Mudra (hand/finger gesture, also known as hasta (“hand”) mudra in dance), is translated from Sanskrit as “gesture,” “attitude,” or “seal.”  While mudras are used for external communication in dance, they are used for internal communication in yoga. 

Swami Satyananda Saraswati of the Bihar School of Yoga writes in Asana, Pranayama, Mudra, Bandha that mudras are considered “higher practices which lead to awakening.” This text outlines five groups of mudras in yoga, including hand mudras, head mudras, postural mudras, lock mudras, and perineal mudras.  Mudra practice establishes a connection between the physical, mental, and energy bodies, and can lead to energy being directed within the body for healing purposes. They can be used in conjunction with physical postures, breathwork, chanting and meditation. 
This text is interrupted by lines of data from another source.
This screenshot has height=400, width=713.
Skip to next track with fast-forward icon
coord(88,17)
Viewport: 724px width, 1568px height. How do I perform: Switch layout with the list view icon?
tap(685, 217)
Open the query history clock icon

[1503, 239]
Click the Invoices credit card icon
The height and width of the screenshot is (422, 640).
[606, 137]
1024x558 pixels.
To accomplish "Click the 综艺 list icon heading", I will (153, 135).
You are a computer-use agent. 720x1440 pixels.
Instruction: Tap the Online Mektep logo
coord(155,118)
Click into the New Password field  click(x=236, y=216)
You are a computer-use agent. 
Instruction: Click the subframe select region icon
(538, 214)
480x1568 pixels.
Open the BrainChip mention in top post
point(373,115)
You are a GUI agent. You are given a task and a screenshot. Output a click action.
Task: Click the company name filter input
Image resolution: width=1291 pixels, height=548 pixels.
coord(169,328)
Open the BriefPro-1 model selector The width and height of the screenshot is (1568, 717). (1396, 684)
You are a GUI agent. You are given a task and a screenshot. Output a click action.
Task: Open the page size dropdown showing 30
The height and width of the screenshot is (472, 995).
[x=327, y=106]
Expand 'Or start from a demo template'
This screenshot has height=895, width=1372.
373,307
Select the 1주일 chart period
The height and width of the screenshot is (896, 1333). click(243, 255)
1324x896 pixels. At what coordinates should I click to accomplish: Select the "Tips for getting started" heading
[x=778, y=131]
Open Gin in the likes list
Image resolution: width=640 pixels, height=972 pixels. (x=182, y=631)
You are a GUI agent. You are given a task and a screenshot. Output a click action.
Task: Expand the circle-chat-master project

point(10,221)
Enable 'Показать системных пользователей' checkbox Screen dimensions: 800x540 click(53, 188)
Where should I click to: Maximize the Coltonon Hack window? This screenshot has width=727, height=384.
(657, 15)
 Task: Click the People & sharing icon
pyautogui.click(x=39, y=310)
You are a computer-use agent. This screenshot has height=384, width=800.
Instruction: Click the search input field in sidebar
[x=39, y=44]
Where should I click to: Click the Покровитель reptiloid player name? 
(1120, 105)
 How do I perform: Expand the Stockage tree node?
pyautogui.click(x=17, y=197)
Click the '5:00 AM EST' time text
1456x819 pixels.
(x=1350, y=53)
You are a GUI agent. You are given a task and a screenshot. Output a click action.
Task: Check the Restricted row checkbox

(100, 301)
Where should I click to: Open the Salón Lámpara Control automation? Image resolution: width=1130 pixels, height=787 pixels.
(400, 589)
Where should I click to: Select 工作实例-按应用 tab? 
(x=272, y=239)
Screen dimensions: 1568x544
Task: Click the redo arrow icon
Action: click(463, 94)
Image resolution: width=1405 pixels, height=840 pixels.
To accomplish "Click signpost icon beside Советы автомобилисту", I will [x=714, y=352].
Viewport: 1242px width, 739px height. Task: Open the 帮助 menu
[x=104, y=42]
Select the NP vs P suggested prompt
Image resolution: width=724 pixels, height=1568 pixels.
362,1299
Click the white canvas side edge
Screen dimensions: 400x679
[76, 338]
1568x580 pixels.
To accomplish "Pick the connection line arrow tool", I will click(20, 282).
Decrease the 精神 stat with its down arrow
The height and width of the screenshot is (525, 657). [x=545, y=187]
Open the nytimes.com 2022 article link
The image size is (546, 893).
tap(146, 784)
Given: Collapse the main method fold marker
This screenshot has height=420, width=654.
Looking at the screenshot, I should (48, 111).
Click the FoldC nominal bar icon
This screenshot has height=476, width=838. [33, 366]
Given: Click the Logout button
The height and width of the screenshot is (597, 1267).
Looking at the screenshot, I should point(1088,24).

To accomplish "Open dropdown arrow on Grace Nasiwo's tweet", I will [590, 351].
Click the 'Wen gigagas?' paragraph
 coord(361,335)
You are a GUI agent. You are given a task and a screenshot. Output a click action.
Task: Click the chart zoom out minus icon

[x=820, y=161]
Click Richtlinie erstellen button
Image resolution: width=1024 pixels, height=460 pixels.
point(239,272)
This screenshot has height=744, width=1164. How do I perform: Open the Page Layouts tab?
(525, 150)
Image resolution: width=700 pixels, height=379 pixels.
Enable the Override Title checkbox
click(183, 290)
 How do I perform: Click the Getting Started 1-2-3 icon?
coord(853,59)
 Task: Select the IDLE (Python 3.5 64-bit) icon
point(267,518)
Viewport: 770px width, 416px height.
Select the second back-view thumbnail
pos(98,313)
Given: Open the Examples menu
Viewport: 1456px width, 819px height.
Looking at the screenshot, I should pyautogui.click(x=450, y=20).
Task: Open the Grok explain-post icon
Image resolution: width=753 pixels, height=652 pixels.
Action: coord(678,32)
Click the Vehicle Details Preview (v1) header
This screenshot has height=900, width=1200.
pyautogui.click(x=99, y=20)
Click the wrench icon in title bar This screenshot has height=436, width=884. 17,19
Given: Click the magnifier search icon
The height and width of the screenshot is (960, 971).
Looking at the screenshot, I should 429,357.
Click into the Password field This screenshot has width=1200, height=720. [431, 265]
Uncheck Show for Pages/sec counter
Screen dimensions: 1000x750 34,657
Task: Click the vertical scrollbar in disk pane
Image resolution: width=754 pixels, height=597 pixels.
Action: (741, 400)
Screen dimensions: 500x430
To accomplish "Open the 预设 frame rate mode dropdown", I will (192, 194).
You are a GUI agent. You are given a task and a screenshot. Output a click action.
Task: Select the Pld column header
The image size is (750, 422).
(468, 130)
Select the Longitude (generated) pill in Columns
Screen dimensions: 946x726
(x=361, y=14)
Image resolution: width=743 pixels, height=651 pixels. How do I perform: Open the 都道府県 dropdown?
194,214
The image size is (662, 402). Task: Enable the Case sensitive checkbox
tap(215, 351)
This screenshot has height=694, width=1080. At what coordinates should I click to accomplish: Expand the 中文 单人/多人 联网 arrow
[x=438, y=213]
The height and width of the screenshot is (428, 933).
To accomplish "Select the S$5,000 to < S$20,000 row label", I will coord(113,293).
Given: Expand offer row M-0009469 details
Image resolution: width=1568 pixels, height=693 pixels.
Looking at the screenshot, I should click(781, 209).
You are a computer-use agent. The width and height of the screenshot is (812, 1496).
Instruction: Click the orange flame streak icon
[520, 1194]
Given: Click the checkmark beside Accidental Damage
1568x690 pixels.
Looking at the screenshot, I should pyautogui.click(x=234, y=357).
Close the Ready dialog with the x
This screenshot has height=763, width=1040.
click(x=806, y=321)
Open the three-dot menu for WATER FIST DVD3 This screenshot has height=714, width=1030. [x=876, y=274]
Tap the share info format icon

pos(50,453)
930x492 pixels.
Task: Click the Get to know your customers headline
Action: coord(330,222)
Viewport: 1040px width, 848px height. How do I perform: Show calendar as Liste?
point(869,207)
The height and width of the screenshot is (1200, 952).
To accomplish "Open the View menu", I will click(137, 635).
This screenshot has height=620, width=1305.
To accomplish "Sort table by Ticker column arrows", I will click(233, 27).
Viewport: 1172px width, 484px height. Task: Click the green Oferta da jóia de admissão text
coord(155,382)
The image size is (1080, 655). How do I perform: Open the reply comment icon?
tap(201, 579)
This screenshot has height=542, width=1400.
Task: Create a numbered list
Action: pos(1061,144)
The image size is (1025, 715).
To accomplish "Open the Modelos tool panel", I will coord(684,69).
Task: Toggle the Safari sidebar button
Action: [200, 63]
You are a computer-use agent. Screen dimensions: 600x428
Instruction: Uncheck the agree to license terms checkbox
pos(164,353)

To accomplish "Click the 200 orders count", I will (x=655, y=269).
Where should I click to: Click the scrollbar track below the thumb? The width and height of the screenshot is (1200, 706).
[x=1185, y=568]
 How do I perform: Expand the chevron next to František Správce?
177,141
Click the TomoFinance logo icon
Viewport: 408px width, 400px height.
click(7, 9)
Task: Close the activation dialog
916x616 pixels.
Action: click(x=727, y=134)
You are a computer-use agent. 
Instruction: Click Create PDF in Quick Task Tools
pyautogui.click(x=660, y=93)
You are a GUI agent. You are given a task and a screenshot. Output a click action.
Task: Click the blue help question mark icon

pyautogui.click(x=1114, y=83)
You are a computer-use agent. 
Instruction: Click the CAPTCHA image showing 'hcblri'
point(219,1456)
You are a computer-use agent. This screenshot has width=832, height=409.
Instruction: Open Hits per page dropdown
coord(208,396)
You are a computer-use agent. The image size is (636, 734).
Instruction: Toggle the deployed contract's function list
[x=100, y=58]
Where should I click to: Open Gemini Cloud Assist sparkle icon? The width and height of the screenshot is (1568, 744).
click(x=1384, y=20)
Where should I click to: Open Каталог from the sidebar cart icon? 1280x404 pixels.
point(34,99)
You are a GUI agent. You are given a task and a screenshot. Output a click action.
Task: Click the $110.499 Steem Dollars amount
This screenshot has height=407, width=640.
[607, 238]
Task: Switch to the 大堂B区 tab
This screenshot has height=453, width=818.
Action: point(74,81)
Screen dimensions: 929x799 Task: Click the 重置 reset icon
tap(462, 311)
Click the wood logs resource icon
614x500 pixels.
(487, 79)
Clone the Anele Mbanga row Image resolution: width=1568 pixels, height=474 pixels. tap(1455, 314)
In dance there are 28 single–handed gestures (Asamyukta Hasta), and 24 double handed gestures (Samyukta Hasta) identified in the Natya Shastra.  In the book Mudras of India, Cain and Revital Carroll describe mudras as part of an “artistic language of poetry, gesture, and dance” which convey self-expression through creative storytelling.  Mudras, along with a dancer’s facial expression and body posture, helps to communicate with the audience to elicit rasa, and they can also simply be part of an aesthetic movement without an expressive purpose.

Some hand gestures overlap in the yoga and dance tradition, and some do not.  Those gestures that do overlap can be utilized differently and can also have a different name in each tradition, such as hamsasya and jnana (pictured above). The fundamental difference in the use of hand gestures in yoga and dance is the intention and purpose behind their use. 

In my personal experience I had been introduced to mudras through dance, and I was struck by the notion that mudras could be a powerful way to channel energy to myself, as opposed to being a method of communication with an audience. Mudras are now among my favorite part of my own yoga practice because they can be private (done quietly in your lap as a meditative practice) or public (used to communicate with others).  They represent an intersection of yoga and dance for me as they are both artistic and intentionally healing at the same time.

Energetic Play

After years of practicing grounding, stabilizing my breath, finding structural alignment, and stilling my mind to increase concentration—all techniques I learned as a dancer—yoga practice felt like home to me.  

Once these basic techniques became second nature, the fun of dance became to experience my being dancing through my body and my energy moving outwardly through space, embodying the beauty of the art, and becoming a conduit of this beauty expressed to others. 

In yoga my being also dances through my body, but rather than sensing my energy moving through space in an outward fashion, I become aware of my energy moving inward.  I become both the dancer and the audience, simultaneously creating and witnessing energetic play within me.  

Geeti Mahajan
Geeti Mahajan
Geeti Shirazi Mahajan, a Psychotherapist (Licensed Clinical Social Worker) and Certified Yoga Therapist (C-IAYT), offers culturally-affirming psychotherapy and yoga therapy for diverse populations in Austin, Texas in the US. Her ability to create a nurturing, healing space empowers students to connect with their deepest wisdom to live the lives they envision. A trained Classical Indian Dancer, Geeti infuses her yoga classes with the music and aesthetics of Indian dance, creating a dancing flow that draws from postures inherent to both yoga and dance. Geeti has over 6 years of experience offering therapeutic yoga classes in mental health settings, including inpatient psychiatric hospitals, outpatient mental health clinics, and in private practice. Learn more about Geeti at geetishirazimahajan.com.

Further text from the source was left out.